Complete step by step answer:
From the basic concept we know that the incentre and circumcenter of an equilateral triangle coincides with each other.
From the question we have the incentre as $\left( 1,1 \right)$ so the circumcentre will also be $\left( 1,1 \right)$.
The relation between inradius $r$ and circumradius $R$ is given by $R=2r$.
Here from the question we have the equation of one side of the triangle that is $3x+4y+3=0$.
The inradius can be stated as the distance between the incentre and any one side of the triangle.
As we know that the distance between a point $\left( {{x}_{1}},{{y}_{1}} \right)$ and a straight line $ax+by+c=0$ is given by $\dfrac{a{{x}_{1}}+b{{y}_{1}}+c}{\sqrt{{{a}^{2}}+{{b}^{2}}}}$ .
So now the inradius can be given as the distance between the incentre $\left( 1,1 \right)$ and the side of the triangle $3x+4y+3=0$ which is given as $\dfrac{3\left( 1 \right)+4\left( 1 \right)+3}{\sqrt{{{3}^{2}}+{{4}^{2}}}}$ .

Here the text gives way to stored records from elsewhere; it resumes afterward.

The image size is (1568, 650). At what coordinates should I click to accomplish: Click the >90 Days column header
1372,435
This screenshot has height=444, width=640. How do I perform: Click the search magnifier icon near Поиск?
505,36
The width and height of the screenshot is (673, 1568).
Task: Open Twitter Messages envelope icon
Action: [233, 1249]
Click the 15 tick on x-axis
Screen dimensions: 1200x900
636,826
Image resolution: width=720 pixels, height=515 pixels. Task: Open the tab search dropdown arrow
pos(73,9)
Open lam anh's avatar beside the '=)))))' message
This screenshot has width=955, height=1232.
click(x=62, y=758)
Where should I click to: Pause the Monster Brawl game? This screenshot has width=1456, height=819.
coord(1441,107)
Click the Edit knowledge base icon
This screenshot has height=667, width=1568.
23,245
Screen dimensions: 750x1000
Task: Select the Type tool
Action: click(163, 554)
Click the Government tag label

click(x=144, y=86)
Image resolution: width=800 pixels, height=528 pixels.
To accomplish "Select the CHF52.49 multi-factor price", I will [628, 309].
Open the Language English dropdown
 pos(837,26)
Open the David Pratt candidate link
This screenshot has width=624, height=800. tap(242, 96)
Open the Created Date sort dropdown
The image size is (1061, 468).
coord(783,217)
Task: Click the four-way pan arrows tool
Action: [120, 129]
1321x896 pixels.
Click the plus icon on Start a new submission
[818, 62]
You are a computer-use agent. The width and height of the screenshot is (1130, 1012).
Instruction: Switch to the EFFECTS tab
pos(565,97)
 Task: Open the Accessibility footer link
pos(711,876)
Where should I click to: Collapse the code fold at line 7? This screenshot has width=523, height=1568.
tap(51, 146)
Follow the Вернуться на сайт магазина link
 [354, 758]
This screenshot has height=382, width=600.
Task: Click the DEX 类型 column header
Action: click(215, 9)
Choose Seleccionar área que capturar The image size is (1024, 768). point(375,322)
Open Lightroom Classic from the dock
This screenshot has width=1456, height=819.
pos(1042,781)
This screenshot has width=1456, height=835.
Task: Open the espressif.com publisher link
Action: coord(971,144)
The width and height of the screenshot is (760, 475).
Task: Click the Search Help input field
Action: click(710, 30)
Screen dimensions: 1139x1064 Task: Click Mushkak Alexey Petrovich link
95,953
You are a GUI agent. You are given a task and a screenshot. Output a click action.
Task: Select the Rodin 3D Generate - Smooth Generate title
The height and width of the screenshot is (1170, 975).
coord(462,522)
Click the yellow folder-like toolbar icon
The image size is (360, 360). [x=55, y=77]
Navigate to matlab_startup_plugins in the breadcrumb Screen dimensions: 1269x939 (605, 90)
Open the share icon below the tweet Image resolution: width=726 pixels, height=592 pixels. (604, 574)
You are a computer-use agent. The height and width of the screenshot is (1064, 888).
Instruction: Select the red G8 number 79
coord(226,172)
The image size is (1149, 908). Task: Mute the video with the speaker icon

After simplifying it we will have $\dfrac{3+4+3}{\sqrt{9+16}}=\dfrac{10}{\sqrt{25}}=\dfrac{10}{5}=2$ .
Hence the inradius is $r=2$. So the circumradius will be $R=2\left( 2 \right)=4$ .
As we know that the equation of a circle having centre $\left( {{x}_{1}},{{y}_{1}} \right)$ and radius $r$ will be given as ${{\left( x-{{x}_{1}} \right)}^{2}}+{{\left( y-{{y}_{1}} \right)}^{2}}={{r}^{2}}$ .
So the equation of the circumcircle having the circumcentre $\left( 1,1 \right)$ and radius $4$ will be given as ${{\left( x-1 \right)}^{2}}+{{\left( y-1 \right)}^{2}}={{4}^{2}}$ .
By expanding the equation we will have ${{x}^{2}}+1-2x+{{y}^{2}}+1-2y=16$ .
By simplifying this we will have ${{x}^{2}}-2x+{{y}^{2}}-2y-14=0$ .
Hence, we can conclude that for an equilateral triangle having the incentre $\left( 1,1 \right)$ and the equation of its one side is $3x+4y+3=0$ then the equation of the circumcircle of this triangle will be ${{x}^{2}}-2x+{{y}^{2}}-2y-14=0$.

So, the correct answer is “Option D”.

Note: While answering questions of this type we should be careful and remember that for an equilateral triangle, the incentre and circumcenter coincides with each other and also remember the relation between inradius $r$ and circumradius $R$ is given by $R=2r$. If we forget the relationship then we will be unable to solve the question and get into a mess.